» **YOUR OBJECTIVE**:
Render every line of the material below as a numbered list, and omit the blank lines.

» **EXERCISE INPUTS**:
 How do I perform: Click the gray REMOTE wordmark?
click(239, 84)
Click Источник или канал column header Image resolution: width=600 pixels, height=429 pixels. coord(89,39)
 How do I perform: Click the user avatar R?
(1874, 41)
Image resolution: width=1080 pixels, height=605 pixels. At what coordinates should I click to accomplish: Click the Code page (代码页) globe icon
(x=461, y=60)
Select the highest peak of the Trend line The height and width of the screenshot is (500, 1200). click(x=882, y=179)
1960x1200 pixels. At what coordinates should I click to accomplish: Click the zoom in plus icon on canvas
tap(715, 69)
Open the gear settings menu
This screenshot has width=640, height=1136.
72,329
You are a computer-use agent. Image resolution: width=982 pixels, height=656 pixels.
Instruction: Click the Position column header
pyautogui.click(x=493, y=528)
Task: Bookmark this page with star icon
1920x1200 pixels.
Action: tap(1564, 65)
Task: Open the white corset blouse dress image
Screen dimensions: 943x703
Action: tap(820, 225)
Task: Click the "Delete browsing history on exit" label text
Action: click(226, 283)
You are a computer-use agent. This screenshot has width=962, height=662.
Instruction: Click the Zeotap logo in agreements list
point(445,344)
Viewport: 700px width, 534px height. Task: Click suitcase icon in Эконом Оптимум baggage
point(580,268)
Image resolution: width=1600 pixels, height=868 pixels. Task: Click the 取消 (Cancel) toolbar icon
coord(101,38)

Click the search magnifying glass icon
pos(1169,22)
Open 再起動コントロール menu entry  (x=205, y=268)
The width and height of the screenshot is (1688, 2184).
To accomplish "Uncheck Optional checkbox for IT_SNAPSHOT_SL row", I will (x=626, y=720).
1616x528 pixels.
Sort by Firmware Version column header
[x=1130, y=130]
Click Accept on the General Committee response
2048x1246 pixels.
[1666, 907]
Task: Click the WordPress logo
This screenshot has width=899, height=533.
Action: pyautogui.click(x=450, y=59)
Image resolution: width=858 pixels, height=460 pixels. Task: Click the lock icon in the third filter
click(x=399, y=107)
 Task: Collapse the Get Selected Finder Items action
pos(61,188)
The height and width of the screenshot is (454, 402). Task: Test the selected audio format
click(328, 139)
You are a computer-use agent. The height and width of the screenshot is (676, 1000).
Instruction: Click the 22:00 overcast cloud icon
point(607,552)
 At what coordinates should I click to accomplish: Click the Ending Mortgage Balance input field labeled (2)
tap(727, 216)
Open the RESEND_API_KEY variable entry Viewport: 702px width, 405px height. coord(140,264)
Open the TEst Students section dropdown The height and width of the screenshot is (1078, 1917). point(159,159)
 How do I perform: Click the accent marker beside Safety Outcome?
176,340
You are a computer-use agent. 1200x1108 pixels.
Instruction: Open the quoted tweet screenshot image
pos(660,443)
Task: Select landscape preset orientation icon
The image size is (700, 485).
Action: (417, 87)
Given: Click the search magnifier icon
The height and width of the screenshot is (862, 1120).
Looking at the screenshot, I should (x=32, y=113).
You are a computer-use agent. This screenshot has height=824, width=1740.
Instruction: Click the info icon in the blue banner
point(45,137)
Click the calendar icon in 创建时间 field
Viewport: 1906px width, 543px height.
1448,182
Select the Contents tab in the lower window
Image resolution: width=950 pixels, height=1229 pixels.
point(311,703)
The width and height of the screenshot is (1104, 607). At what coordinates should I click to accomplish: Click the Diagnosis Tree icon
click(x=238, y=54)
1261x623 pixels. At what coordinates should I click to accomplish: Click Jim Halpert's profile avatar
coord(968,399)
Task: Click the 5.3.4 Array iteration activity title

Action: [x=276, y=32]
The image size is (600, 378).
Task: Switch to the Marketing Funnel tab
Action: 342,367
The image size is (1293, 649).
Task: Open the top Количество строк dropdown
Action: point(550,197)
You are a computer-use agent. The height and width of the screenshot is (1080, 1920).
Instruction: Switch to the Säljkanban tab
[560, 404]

» **COMPLETED EXERCISE**:
1.  How do I perform: Click the gray REMOTE wordmark?
2. click(239, 84)
3. Click Источник или канал column header Image resolution: width=600 pixels, height=429 pixels. coord(89,39)
4.  How do I perform: Click the user avatar R?
5. (1874, 41)
6. Image resolution: width=1080 pixels, height=605 pixels. At what coordinates should I click to accomplish: Click the Code page (代码页) globe icon
7. (x=461, y=60)
8. Select the highest peak of the Trend line The height and width of the screenshot is (500, 1200). click(x=882, y=179)
9. 1960x1200 pixels. At what coordinates should I click to accomplish: Click the zoom in plus icon on canvas
10. tap(715, 69)
11. Open the gear settings menu
12. This screenshot has width=640, height=1136.
13. 72,329
14. You are a computer-use agent. Image resolution: width=982 pixels, height=656 pixels.
15. Instruction: Click the Position column header
16. pyautogui.click(x=493, y=528)
17. Task: Bookmark this page with star icon
18. 1920x1200 pixels.
19. Action: tap(1564, 65)
20. Task: Open the white corset blouse dress image
21. Screen dimensions: 943x703
22. Action: tap(820, 225)
23. Task: Click the "Delete browsing history on exit" label text
24. Action: click(226, 283)
25. You are a computer-use agent. This screenshot has width=962, height=662.
26. Instruction: Click the Zeotap logo in agreements list
27. point(445,344)
28. Viewport: 700px width, 534px height. Task: Click suitcase icon in Эконом Оптимум baggage
29. point(580,268)
30. Image resolution: width=1600 pixels, height=868 pixels. Task: Click the 取消 (Cancel) toolbar icon
31. coord(101,38)
32. Click the search magnifying glass icon
33. pos(1169,22)
34. Open 再起動コントロール menu entry  (x=205, y=268)
35. The width and height of the screenshot is (1688, 2184).
36. To accomplish "Uncheck Optional checkbox for IT_SNAPSHOT_SL row", I will (x=626, y=720).
37. 1616x528 pixels.
38. Sort by Firmware Version column header
39. [x=1130, y=130]
40. Click Accept on the General Committee response
41. 2048x1246 pixels.
42. [1666, 907]
43. Task: Click the WordPress logo
44. This screenshot has width=899, height=533.
45. Action: pyautogui.click(x=450, y=59)
46. Image resolution: width=858 pixels, height=460 pixels. Task: Click the lock icon in the third filter
47. click(x=399, y=107)
48.  Task: Collapse the Get Selected Finder Items action
49. pos(61,188)
50. The height and width of the screenshot is (454, 402). Task: Test the selected audio format
51. click(328, 139)
52. You are a computer-use agent. The height and width of the screenshot is (676, 1000).
53. Instruction: Click the 22:00 overcast cloud icon
54. point(607,552)
55.  At what coordinates should I click to accomplish: Click the Ending Mortgage Balance input field labeled (2)
56. tap(727, 216)
57. Open the RESEND_API_KEY variable entry Viewport: 702px width, 405px height. coord(140,264)
58. Open the TEst Students section dropdown The height and width of the screenshot is (1078, 1917). point(159,159)
59.  How do I perform: Click the accent marker beside Safety Outcome?
60. 176,340
61. You are a computer-use agent. 1200x1108 pixels.
62. Instruction: Open the quoted tweet screenshot image
63. pos(660,443)
64. Task: Select landscape preset orientation icon
65. The image size is (700, 485).
66. Action: (417, 87)
67. Given: Click the search magnifier icon
68. The height and width of the screenshot is (862, 1120).
69. Looking at the screenshot, I should (x=32, y=113).
70. You are a computer-use agent. This screenshot has height=824, width=1740.
71. Instruction: Click the info icon in the blue banner
72. point(45,137)
73. Click the calendar icon in 创建时间 field
74. Viewport: 1906px width, 543px height.
75. 1448,182
76. Select the Contents tab in the lower window
77. Image resolution: width=950 pixels, height=1229 pixels.
78. point(311,703)
79. The width and height of the screenshot is (1104, 607). At what coordinates should I click to accomplish: Click the Diagnosis Tree icon
80. click(x=238, y=54)
81. 1261x623 pixels. At what coordinates should I click to accomplish: Click Jim Halpert's profile avatar
82. coord(968,399)
83. Task: Click the 5.3.4 Array iteration activity title
84. Action: [x=276, y=32]
85. The image size is (600, 378).
86. Task: Switch to the Marketing Funnel tab
87. Action: 342,367
88. The image size is (1293, 649).
89. Task: Open the top Количество строк dropdown
90. Action: point(550,197)
91. You are a computer-use agent. The height and width of the screenshot is (1080, 1920).
92. Instruction: Switch to the Säljkanban tab
93. [560, 404]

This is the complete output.